Task brief: Would you reproduce the entries exactly, including every line?

Data for processing:
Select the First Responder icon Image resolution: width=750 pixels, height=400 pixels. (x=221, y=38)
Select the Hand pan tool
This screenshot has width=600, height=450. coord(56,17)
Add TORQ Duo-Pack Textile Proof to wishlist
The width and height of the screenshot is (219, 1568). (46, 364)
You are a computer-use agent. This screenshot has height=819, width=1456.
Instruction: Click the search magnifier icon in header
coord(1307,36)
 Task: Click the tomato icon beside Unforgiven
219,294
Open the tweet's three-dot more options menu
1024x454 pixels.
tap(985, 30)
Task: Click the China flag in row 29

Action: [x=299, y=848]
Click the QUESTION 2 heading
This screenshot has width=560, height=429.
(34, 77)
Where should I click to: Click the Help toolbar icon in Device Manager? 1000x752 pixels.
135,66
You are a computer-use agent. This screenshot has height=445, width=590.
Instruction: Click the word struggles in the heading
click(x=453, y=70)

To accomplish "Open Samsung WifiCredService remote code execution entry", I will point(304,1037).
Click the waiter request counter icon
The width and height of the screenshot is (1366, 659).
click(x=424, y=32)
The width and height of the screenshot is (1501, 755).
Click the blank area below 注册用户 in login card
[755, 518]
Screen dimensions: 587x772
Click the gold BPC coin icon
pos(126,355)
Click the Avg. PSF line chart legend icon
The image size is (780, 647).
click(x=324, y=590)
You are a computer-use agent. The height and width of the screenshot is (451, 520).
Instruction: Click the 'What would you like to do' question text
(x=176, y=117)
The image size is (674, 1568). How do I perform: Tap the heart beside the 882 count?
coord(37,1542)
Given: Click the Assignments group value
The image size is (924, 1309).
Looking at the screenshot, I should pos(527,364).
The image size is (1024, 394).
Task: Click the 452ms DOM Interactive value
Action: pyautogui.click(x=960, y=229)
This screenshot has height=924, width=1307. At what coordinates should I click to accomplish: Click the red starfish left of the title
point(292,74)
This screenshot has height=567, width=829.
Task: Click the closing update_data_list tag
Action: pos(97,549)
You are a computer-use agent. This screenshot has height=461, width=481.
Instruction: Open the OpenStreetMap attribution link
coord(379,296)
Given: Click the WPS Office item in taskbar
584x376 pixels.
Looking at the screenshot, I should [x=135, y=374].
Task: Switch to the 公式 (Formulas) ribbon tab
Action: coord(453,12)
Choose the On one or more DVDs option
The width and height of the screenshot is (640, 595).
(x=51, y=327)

The answer:
Select the First Responder icon Image resolution: width=750 pixels, height=400 pixels. (x=221, y=38)
Select the Hand pan tool
This screenshot has width=600, height=450. coord(56,17)
Add TORQ Duo-Pack Textile Proof to wishlist
The width and height of the screenshot is (219, 1568). (46, 364)
You are a computer-use agent. This screenshot has height=819, width=1456.
Instruction: Click the search magnifier icon in header
coord(1307,36)
 Task: Click the tomato icon beside Unforgiven
219,294
Open the tweet's three-dot more options menu
1024x454 pixels.
tap(985, 30)
Task: Click the China flag in row 29

Action: [x=299, y=848]
Click the QUESTION 2 heading
This screenshot has width=560, height=429.
(34, 77)
Where should I click to: Click the Help toolbar icon in Device Manager? 1000x752 pixels.
135,66
You are a computer-use agent. This screenshot has height=445, width=590.
Instruction: Click the word struggles in the heading
click(x=453, y=70)

To accomplish "Open Samsung WifiCredService remote code execution entry", I will point(304,1037).
Click the waiter request counter icon
The width and height of the screenshot is (1366, 659).
click(x=424, y=32)
The width and height of the screenshot is (1501, 755).
Click the blank area below 注册用户 in login card
[755, 518]
Screen dimensions: 587x772
Click the gold BPC coin icon
pos(126,355)
Click the Avg. PSF line chart legend icon
The image size is (780, 647).
click(x=324, y=590)
You are a computer-use agent. The height and width of the screenshot is (451, 520).
Instruction: Click the 'What would you like to do' question text
(x=176, y=117)
The image size is (674, 1568). How do I perform: Tap the heart beside the 882 count?
coord(37,1542)
Given: Click the Assignments group value
The image size is (924, 1309).
Looking at the screenshot, I should pos(527,364).
The image size is (1024, 394).
Task: Click the 452ms DOM Interactive value
Action: pyautogui.click(x=960, y=229)
This screenshot has height=924, width=1307. At what coordinates should I click to accomplish: Click the red starfish left of the title
point(292,74)
This screenshot has height=567, width=829.
Task: Click the closing update_data_list tag
Action: pos(97,549)
You are a computer-use agent. This screenshot has height=461, width=481.
Instruction: Open the OpenStreetMap attribution link
coord(379,296)
Given: Click the WPS Office item in taskbar
584x376 pixels.
Looking at the screenshot, I should [x=135, y=374].
Task: Switch to the 公式 (Formulas) ribbon tab
Action: coord(453,12)
Choose the On one or more DVDs option
The width and height of the screenshot is (640, 595).
(x=51, y=327)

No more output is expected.